Saved data entries:
──────────
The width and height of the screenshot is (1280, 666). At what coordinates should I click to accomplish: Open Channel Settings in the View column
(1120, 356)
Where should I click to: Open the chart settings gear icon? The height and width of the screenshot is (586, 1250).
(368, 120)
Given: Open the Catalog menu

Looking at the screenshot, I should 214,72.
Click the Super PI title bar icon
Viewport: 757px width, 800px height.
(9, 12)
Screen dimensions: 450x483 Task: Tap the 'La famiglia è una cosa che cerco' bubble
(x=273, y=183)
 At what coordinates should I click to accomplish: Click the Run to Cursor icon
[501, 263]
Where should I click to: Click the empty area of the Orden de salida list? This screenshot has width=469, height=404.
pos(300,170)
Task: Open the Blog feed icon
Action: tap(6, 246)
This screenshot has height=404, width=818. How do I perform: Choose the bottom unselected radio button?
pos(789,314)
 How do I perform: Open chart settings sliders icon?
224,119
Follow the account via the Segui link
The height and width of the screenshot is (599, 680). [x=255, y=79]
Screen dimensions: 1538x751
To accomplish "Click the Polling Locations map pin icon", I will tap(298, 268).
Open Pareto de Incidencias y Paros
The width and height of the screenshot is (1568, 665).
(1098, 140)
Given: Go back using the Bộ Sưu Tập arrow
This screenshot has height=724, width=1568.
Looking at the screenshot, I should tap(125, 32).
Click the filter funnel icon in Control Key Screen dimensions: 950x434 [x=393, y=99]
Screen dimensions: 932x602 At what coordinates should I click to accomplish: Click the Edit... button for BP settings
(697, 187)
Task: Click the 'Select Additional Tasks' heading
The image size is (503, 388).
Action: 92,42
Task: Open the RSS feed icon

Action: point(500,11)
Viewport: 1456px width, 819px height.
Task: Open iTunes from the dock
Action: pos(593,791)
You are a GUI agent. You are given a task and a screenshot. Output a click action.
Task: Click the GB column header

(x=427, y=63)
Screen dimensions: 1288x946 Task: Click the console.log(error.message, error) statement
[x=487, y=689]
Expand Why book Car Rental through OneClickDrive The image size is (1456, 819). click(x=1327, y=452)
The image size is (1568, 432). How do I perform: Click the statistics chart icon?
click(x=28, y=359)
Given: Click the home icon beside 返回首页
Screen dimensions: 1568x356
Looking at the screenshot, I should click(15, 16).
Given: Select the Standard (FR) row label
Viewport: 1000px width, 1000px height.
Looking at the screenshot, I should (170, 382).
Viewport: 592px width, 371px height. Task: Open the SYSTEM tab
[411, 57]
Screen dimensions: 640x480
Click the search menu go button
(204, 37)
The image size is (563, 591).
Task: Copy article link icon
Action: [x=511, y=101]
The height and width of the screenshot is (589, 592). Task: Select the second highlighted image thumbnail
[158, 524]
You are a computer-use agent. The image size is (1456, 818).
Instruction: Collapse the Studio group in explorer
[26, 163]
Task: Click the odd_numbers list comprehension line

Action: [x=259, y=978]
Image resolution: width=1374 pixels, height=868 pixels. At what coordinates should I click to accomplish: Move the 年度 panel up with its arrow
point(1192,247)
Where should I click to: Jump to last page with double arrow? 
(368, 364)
──────────
> **Exercise**: Word for word, transcribe all of the records.

> **Solution**:
The width and height of the screenshot is (1280, 666). At what coordinates should I click to accomplish: Open Channel Settings in the View column
(1120, 356)
Where should I click to: Open the chart settings gear icon? The height and width of the screenshot is (586, 1250).
(368, 120)
Given: Open the Catalog menu

Looking at the screenshot, I should 214,72.
Click the Super PI title bar icon
Viewport: 757px width, 800px height.
(9, 12)
Screen dimensions: 450x483 Task: Tap the 'La famiglia è una cosa che cerco' bubble
(x=273, y=183)
 At what coordinates should I click to accomplish: Click the Run to Cursor icon
[501, 263]
Where should I click to: Click the empty area of the Orden de salida list? This screenshot has width=469, height=404.
pos(300,170)
Task: Open the Blog feed icon
Action: tap(6, 246)
This screenshot has height=404, width=818. How do I perform: Choose the bottom unselected radio button?
pos(789,314)
 How do I perform: Open chart settings sliders icon?
224,119
Follow the account via the Segui link
The height and width of the screenshot is (599, 680). [x=255, y=79]
Screen dimensions: 1538x751
To accomplish "Click the Polling Locations map pin icon", I will tap(298, 268).
Open Pareto de Incidencias y Paros
The width and height of the screenshot is (1568, 665).
(1098, 140)
Given: Go back using the Bộ Sưu Tập arrow
This screenshot has height=724, width=1568.
Looking at the screenshot, I should tap(125, 32).
Click the filter funnel icon in Control Key Screen dimensions: 950x434 [x=393, y=99]
Screen dimensions: 932x602 At what coordinates should I click to accomplish: Click the Edit... button for BP settings
(697, 187)
Task: Click the 'Select Additional Tasks' heading
The image size is (503, 388).
Action: 92,42
Task: Open the RSS feed icon

Action: point(500,11)
Viewport: 1456px width, 819px height.
Task: Open iTunes from the dock
Action: pos(593,791)
You are a GUI agent. You are given a task and a screenshot. Output a click action.
Task: Click the GB column header

(x=427, y=63)
Screen dimensions: 1288x946 Task: Click the console.log(error.message, error) statement
[x=487, y=689]
Expand Why book Car Rental through OneClickDrive The image size is (1456, 819). click(x=1327, y=452)
The image size is (1568, 432). How do I perform: Click the statistics chart icon?
click(x=28, y=359)
Given: Click the home icon beside 返回首页
Screen dimensions: 1568x356
Looking at the screenshot, I should click(15, 16).
Given: Select the Standard (FR) row label
Viewport: 1000px width, 1000px height.
Looking at the screenshot, I should (170, 382).
Viewport: 592px width, 371px height. Task: Open the SYSTEM tab
[411, 57]
Screen dimensions: 640x480
Click the search menu go button
(204, 37)
The image size is (563, 591).
Task: Copy article link icon
Action: [x=511, y=101]
The height and width of the screenshot is (589, 592). Task: Select the second highlighted image thumbnail
[158, 524]
You are a computer-use agent. The image size is (1456, 818).
Instruction: Collapse the Studio group in explorer
[26, 163]
Task: Click the odd_numbers list comprehension line

Action: [x=259, y=978]
Image resolution: width=1374 pixels, height=868 pixels. At what coordinates should I click to accomplish: Move the 年度 panel up with its arrow
point(1192,247)
Where should I click to: Jump to last page with double arrow? 
(368, 364)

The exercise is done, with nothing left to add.